58 Did you hear about the deviant Forensic Accountant? He got his client’s charges reduced from gross indecency to net indecency.
59 There are just two rules for creating a successful accountancy business: 1. Don’t tell them everything you know. 2. [Redacted]
60 How do you drive an accountant completely insane? Tie him to a chair, stand in front of him, and fold a road map the wrong way.
61 Did you hear about the constipated CFO? He couldn’t budget with his calculator so he had to work it out with a pencil and paper.
62 What do you call an accountant who says he’s posted a one-sided journal? A liar!! Under Sarbox rules it just can’t happen! Can it??!!

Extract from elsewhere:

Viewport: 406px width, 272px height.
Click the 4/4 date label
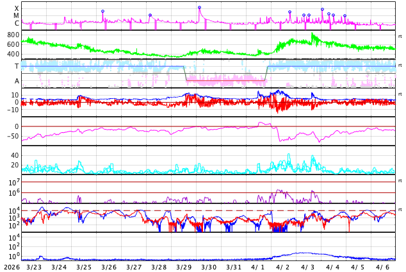coord(333,267)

63 What does an accountant say when you ask him the time? It’s 9.18 am and 12 seconds; no wait – 13 seconds, no wait – 14 seconds, no wait…
64 How does Santa’s accountant value his sleigh? Net Present Value.
65 How many accountants does it take to change a light bulb? How much money do you have?
66 What’s the difference between an accountant and a lawyer? The accountant knows he’s boring.
67 What is the definition of an insolvency practitioner? Someone who arrives after the battle, bayonets all the wounded, pawns their possessions, and charges their time to the relatives.
68 What did the accountant say when he looked at the tax form? The man who set the standard deduction must have been a bachelor. I am lying when I am listing myself as a head of household.
69 What do you call a financial controller who always works through lunch, takes two days holiday every two years, is in the office every weekend, and leaves every night after 10 p.m.? Lazy.
70 Why did the auditor get run over crossing the road? Auditors never actually do the risk assessment well until after the accident happens.